Metadata-Version: 2.1
Name: embs
Version: 0.1.5
Summary: Embs is a lightweight Python toolkit for document retrieval, embedding generation, and ranking—ideal for RAG-based AI, chatbots, and search systems with caching support.
Author: Hieu Lam
Author-email: lamhieu.vk@gmail.com
Requires-Python: >=3.10,<4.0
Classifier: Programming Language :: Python :: 3
Classifier: Programming Language :: Python :: 3.10
Classifier: Programming Language :: Python :: 3.11
Classifier: Programming Language :: Python :: 3.12
Classifier: Programming Language :: Python :: 3.13
Requires-Dist: aiohttp (>=3.8.4,<4.0.0)
Requires-Dist: duckduckgo-search (>=7.1.1,<8.0.0)
Requires-Dist: pytest (>=8.3.4,<9.0.0)
Requires-Dist: pytest-asyncio (>=0.25.2,<0.26.0)
Description-Content-Type: text/markdown

# embs

[![PyPI](https://img.shields.io/pypi/v/embs.svg?style=flat-square)](https://pypi.org/project/embs/)
[![License](https://img.shields.io/pypi/l/embs.svg?style=flat-square)](https://pypi.org/project/embs/)
[![Downloads](https://img.shields.io/pypi/dm/embs.svg?style=flat-square)](https://pypi.org/project/embs/)

**embs** is your **one-stop toolkit** for document ingestion, embedding, and ranking workflows.
════
Problem requirements: In the package metadata, starting with "Author: Hieu Lam" and going on through "Requires-Dist: aiohttp (>=3.8.4,<4.0.0)", copy the text again, substituting "Category" for every "Classifier".

[Collected data entries]
════
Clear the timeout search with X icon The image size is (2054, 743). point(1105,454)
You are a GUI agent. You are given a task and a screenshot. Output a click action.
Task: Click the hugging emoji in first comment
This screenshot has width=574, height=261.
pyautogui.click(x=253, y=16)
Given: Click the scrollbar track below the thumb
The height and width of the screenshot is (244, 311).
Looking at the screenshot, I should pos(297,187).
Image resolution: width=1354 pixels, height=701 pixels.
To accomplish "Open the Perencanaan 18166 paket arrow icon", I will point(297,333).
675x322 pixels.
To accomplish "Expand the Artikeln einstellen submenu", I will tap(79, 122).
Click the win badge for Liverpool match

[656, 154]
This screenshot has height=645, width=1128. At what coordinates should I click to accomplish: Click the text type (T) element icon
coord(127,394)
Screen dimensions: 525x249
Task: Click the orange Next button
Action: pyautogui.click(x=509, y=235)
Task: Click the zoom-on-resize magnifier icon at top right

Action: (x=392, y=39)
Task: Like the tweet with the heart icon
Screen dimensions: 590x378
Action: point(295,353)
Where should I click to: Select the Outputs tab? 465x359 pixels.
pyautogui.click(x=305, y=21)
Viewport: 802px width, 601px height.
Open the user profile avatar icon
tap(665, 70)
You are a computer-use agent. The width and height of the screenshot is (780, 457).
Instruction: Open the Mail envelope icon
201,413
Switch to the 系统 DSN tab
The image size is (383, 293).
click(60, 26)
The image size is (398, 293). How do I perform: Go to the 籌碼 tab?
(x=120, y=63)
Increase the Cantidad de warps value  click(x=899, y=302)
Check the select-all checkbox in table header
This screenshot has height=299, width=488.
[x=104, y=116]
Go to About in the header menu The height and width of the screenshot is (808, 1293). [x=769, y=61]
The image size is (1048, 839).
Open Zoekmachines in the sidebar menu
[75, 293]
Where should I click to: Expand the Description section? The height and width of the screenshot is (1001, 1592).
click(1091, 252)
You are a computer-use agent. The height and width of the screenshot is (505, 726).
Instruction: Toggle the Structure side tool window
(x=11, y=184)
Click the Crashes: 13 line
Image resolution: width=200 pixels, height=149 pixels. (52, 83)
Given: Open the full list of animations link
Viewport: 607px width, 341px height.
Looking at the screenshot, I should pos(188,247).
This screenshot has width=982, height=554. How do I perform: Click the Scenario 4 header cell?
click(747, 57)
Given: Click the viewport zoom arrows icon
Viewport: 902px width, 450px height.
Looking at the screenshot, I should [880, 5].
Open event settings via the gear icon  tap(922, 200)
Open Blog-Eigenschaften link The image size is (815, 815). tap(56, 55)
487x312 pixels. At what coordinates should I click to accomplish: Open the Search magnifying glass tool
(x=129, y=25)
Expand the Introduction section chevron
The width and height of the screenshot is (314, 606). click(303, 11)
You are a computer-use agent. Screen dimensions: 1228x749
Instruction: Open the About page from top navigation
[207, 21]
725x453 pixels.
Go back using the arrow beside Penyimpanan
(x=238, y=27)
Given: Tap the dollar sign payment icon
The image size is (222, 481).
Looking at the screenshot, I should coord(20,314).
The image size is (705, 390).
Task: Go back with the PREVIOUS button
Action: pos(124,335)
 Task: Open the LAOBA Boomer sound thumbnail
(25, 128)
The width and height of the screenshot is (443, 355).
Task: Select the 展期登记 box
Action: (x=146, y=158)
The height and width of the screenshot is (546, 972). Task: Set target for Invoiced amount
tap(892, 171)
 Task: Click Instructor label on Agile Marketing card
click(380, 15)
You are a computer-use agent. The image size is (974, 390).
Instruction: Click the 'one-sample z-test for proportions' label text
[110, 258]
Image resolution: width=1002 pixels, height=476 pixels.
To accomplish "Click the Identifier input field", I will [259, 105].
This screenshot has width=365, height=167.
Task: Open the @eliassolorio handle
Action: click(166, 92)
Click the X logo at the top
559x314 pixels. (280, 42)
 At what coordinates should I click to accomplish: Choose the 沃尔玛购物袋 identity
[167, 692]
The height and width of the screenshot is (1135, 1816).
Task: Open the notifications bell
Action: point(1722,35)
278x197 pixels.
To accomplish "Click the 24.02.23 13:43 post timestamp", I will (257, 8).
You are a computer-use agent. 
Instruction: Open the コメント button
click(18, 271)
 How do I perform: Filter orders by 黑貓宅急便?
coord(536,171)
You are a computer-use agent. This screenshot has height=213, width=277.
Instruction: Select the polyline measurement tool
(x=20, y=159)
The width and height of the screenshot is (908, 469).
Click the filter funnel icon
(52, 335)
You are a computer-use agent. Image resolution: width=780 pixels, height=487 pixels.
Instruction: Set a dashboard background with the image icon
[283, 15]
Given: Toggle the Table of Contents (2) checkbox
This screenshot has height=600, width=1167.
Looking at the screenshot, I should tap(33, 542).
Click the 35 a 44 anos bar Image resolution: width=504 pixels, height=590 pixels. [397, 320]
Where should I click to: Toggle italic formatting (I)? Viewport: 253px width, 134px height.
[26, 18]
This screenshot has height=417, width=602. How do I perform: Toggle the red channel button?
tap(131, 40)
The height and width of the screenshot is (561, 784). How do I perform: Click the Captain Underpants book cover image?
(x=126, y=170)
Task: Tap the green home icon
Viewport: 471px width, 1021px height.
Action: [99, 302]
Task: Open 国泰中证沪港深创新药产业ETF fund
════
Task solution:
Author: Hieu Lam
Author-email: lamhieu.vk@gmail.com
Requires-Python: >=3.10,<4.0
Category: Programming Language :: Python :: 3
Category: Programming Language :: Python :: 3.10
Category: Programming Language :: Python :: 3.11
Category: Programming Language :: Python :: 3.12
Category: Programming Language :: Python :: 3.13
Requires-Dist: aiohttp (>=3.8.4,<4.0.0)